The Energy (Amendment) Bill, 2023 was on Thursday lined up for the first reading in Parliament. Senators already backed it and it now requires the concurrence of MPs before it is signed into law.
The Bill will require Kenya Power to publish on its website names of all beneficial owners of independent power producers with which it has agreements and have the same information in its annual audit reports.
Costly PPAs have been blamed for derailing efforts to cuts cost of power to homes and businesses prompting the push to unmask owners of the IPPs.
“A purchasing entity shall prepare and maintain a register of generating entities it has entered into energy purchase agreements with and the entity’s beneficial ownership and publish the names of the same on its website and in the annual audit report," reads the Bill sponsored by Nairobi Senator, Edwin Sifuna.
Kenya Power has energy purchase agreements with 14 IPPs, with five a-piece supplying wind and thermal and two each for wind and geothermal. KenGen supplies at least 60 percent of electricity to Kenya Power every year but accounts for about 20 percent of the money that Kenya Power pays for electricity purchased from all producers.
In the year ended in June, Kenya Power paid IPPs Sh18.3 billion for electricity purchased compared to Sh5.2 billion to KenGen, underscoring the huge disparities in the cost of energy.
The cost of 200 units of electricity averaged Sh5,687 last month, compared to Sh4,920 in the same period in 2021, with MPs alleging that IPP owners are to blame.
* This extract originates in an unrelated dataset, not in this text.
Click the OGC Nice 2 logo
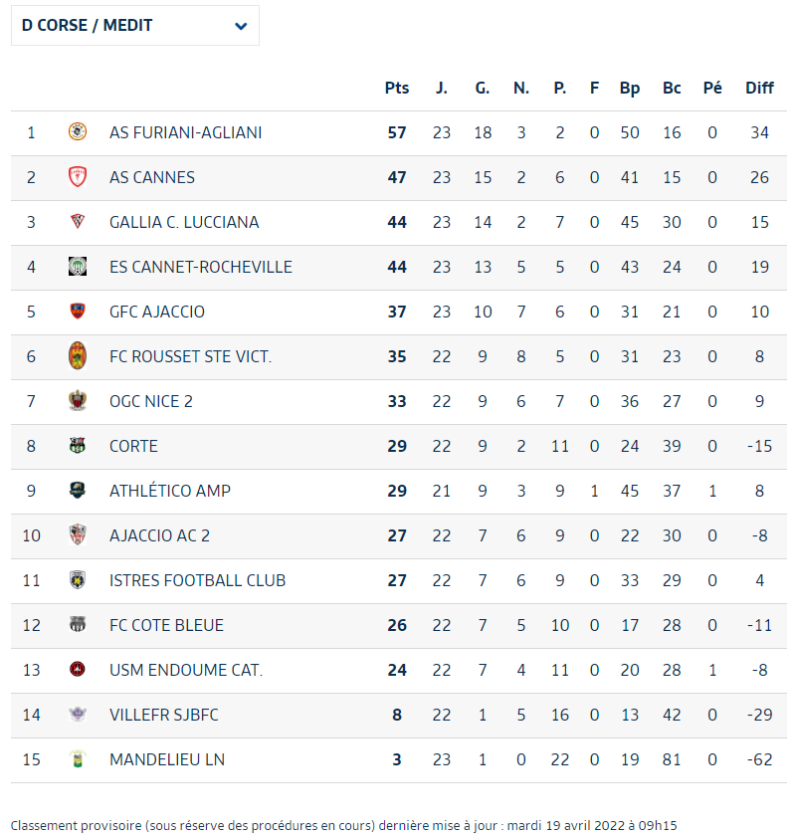The image size is (795, 840). tap(78, 401)
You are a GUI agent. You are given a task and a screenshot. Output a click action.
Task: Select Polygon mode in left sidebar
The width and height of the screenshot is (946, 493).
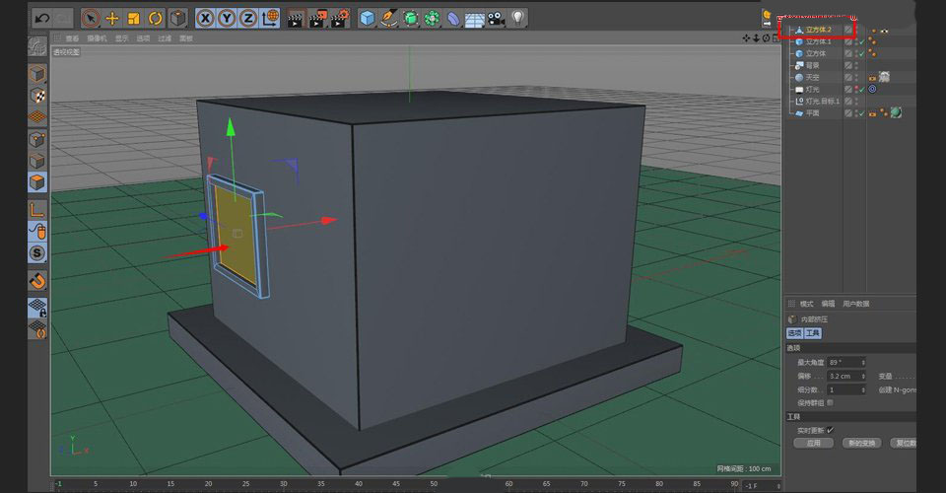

Hydro is the cheapest power source at an average cost of Sh3.83 per unit followed by geothermal and Ethiopian imports at Sh10.28 a unit and Sh10.69 a unit respectively. Most of the hydro dams are owned by KenGen.
Adoption of the Bill by the National Assembly will push it to the President for enactment into law, further increasing transparency on the PPAs. The majority of the PPAs last for at least 20 years, meaning that a costly deal locks consumers for lengthy periods.
Most of the PPAs are dollar-denominated meaning that a weakening shilling directly inflates the cost of electricity.
Power purchase costs to Kenya Power include non-fuel costs (capacity charges, energy costs, and steam charges), fuel costs (cost of fuel incurred in the generation of electricity), and foreign exchange costs.
The proposed changes will also compel IPPs with current deals and those seeking power sale agreements with Kenya Power will also be required to make public information on their beneficial owners, in line with the Companies Act.
Kenya had sought to cut electricity prices by 15 percent in 2022, banking on a downward review of the wholesale prices at which IPPs sell electricity to Kenya Power.
The bid flopped after the IPPs rejected the government’s proposal, prompting lawmakers to pursue legal changes that will overhaul how PPAs are inked.